De acordo com o órgão ministerial, não foram identificados elementos que caracterizem prática criminosa. As manifestações analisadas não apresentaram ofensa direta, tampouco intenção deliberada de atingir a honra da suposta vítima — requisitos indispensáveis para configuração de crimes como calúnia, difamação ou injúria.
O procedimento teve origem em publicações que mencionavam a prisão de um terceiro, supostamente ligado à pessoa que se sentiu ofendida.
No entanto, para o Ministério Público, o conteúdo possui caráter informativo e opinativo, estando amparado pelo direito fundamental à liberdade de expressão, previsto na Constituição Federal.

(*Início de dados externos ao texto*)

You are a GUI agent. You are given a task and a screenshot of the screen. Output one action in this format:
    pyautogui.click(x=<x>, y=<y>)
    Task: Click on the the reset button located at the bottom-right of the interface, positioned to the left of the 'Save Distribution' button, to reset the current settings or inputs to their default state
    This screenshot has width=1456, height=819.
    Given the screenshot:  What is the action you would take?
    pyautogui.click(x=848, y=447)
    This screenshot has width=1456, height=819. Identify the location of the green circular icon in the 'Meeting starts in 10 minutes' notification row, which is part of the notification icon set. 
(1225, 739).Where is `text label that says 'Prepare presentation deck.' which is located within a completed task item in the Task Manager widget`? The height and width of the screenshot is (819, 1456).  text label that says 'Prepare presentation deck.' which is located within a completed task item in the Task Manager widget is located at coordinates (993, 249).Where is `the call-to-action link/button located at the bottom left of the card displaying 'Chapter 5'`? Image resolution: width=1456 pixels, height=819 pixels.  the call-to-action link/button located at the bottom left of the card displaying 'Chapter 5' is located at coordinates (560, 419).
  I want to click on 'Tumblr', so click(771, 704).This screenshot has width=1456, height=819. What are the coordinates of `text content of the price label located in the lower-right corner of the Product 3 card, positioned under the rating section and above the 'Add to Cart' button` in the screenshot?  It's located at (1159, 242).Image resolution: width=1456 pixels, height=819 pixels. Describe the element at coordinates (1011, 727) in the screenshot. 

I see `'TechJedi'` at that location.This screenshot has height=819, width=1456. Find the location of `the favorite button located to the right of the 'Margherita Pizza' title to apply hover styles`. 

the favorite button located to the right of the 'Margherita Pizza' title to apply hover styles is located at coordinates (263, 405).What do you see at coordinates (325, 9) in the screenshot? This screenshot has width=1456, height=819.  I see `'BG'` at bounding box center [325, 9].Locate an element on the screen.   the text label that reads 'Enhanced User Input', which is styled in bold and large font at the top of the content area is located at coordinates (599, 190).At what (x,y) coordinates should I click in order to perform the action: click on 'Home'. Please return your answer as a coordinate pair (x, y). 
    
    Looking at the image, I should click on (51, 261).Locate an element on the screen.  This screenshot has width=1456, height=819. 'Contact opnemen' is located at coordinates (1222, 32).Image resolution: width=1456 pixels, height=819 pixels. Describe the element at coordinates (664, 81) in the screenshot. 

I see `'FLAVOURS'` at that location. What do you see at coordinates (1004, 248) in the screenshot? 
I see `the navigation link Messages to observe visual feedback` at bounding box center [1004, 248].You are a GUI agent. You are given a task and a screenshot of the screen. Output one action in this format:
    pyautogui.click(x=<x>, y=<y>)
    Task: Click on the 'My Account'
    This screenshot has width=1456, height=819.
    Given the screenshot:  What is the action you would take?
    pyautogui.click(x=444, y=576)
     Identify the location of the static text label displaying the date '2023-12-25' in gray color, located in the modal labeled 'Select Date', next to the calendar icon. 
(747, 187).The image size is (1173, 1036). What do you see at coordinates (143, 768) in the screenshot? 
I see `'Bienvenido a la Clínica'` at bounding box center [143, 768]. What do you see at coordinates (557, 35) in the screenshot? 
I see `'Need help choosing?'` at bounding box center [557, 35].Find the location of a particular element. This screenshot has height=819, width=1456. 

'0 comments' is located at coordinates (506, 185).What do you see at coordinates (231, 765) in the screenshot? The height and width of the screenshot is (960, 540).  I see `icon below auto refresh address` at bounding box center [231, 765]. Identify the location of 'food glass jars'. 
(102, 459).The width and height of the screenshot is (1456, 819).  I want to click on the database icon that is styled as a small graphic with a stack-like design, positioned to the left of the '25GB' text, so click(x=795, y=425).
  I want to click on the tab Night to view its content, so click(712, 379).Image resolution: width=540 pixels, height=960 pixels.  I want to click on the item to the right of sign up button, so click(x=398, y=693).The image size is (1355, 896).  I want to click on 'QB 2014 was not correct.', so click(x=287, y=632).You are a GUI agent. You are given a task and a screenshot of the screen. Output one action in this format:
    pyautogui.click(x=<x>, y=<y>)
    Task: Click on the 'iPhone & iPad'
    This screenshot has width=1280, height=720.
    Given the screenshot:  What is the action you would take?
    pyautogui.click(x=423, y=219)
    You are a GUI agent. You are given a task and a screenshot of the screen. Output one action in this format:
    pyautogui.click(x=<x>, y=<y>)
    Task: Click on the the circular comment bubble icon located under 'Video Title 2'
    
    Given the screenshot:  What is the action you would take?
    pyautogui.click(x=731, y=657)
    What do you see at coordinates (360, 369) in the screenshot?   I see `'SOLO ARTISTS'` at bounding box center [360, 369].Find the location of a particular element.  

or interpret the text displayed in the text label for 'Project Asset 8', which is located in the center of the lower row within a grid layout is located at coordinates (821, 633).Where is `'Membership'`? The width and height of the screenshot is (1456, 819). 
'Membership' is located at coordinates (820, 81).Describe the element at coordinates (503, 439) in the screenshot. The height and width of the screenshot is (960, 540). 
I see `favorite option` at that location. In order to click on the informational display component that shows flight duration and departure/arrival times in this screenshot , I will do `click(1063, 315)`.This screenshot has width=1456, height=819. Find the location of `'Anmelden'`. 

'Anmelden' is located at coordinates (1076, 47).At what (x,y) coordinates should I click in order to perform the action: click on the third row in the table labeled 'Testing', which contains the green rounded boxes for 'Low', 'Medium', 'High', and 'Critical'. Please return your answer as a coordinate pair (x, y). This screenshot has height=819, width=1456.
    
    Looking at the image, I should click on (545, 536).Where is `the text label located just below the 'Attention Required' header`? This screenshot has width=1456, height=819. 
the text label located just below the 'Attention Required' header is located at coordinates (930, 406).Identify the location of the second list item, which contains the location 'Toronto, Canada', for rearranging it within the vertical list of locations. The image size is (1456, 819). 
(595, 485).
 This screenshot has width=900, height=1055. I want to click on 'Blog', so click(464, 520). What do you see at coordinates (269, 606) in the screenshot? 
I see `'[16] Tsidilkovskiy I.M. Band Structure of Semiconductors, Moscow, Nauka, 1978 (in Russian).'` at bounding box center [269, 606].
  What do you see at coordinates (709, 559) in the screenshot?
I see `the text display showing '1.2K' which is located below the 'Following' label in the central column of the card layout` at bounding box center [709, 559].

SEM JUSTA CAUSA, SEM PROCESSO
Na manifestação, o Ministério Público foi categórico ao afirmar a ausência de justa causa para o prosseguimento da persecução penal, motivo pelo qual promoveu o arquivamento do caso, nos termos do artigo 28 do Código de Processo Penal.
A decisão destaca que o direito penal não pode ser utilizado como instrumento para punir críticas ou manifestações públicas legítimas, especialmente quando relacionadas a fatos de interesse coletivo.